Right after those terrorist attacks, when there were desperate fears of what might be coming next, these CIA agents were trying to spare fellow Americans another attack that could take thousands more lives, or perhaps millions more. To turn on these agents, years later, after they did what they were urged to do, as a patriotic duty in a time of crisis, is both a betrayal of those who acted in the past and a disincentive to those in the future who are charged with safeguarding the nation.
[…]The ease with which politicians are willing to pull the rug out from under people whose job is to safeguard our lives — whether they are CIA agents, the police or the military — is not only a betrayal of those people but a danger to us all.
People who are constantly denouncing the police, including with demonstrable lies, may think they are showing solidarity with people in the ghettos. But, when police hesitate to go beyond “kinder and gentler” policing, that leaves decent people in black communities at the mercy of hoodlums and thugs who have no mercy.

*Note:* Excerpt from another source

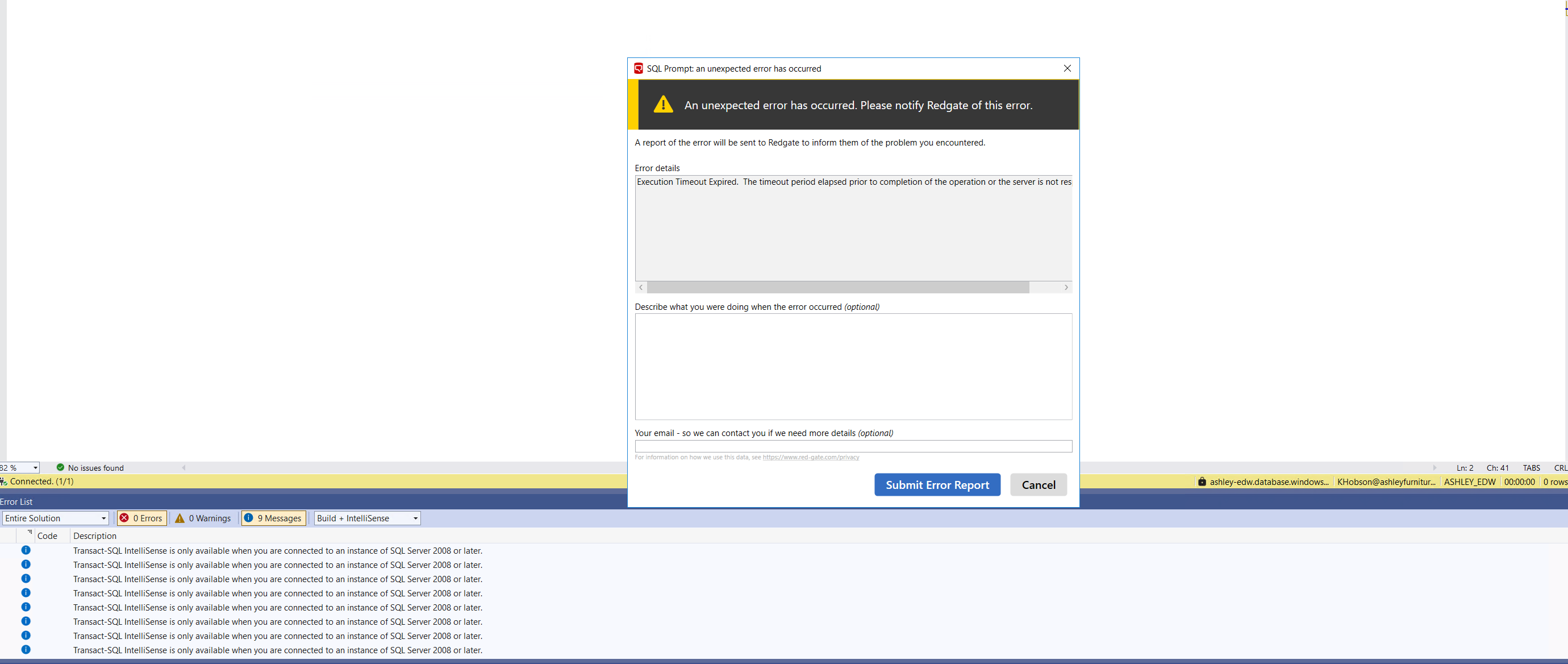The height and width of the screenshot is (664, 1568).
Task: Click the green No issues found checkmark
Action: (60, 467)
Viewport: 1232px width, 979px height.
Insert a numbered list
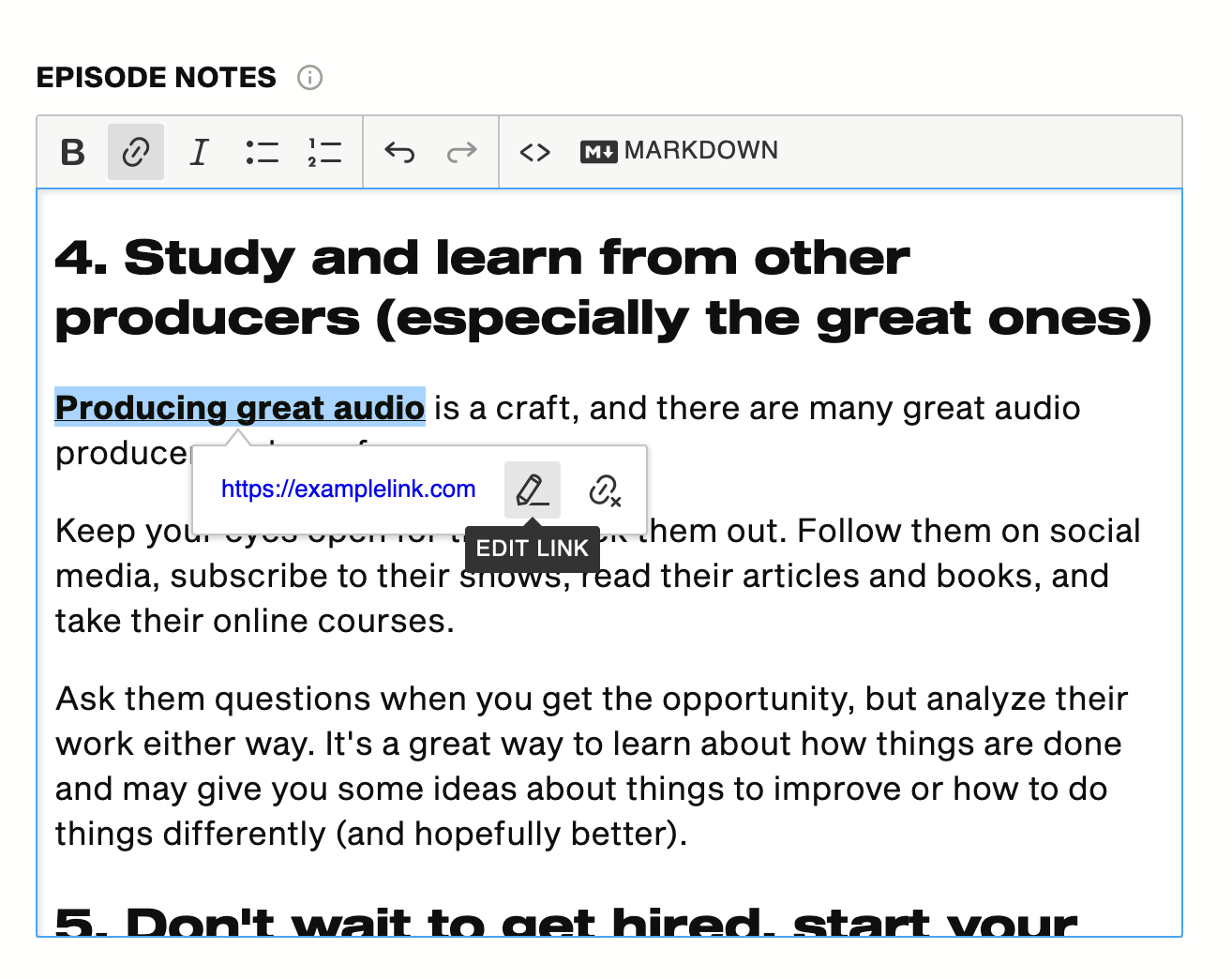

When conscientious young people, of any race, who would like to help maintain peace and order see that being a policeman means having race hustlers constantly whipping up mob hostility against you — and having opportunistic politicians and the media joining the race hustlers — those young people may well decide that some other line of work would be better for them.
High crime areas need not only the most, but the best, police they can get. Taking cheap shots at cops is not the way to get the people who are needed.
When people who volunteer to put their lives on the line in the military to defend this country, at home and abroad, see their buddies killed on the battlefield, and sometimes themselves come back minus an arm or a leg, or with severe physical and mental damage that they may never get over — and then see some headstrong politician in the White House throw away everything they fought for, and see enemy forces take back places for which Americans shed their blood, that can be galling to them and a deterrent to others who might otherwise take their place in the future.
If we cannot see beyond the moment today, we will pay dearly tomorrow and in many more tomorrows.
How about you? Would you be tough on a terrorist in order to prevent an attack like the one on the Pakistan school? Toughness deters future aggression. Or would you rather let the children die? I don’t have any trouble assessing these alternatives.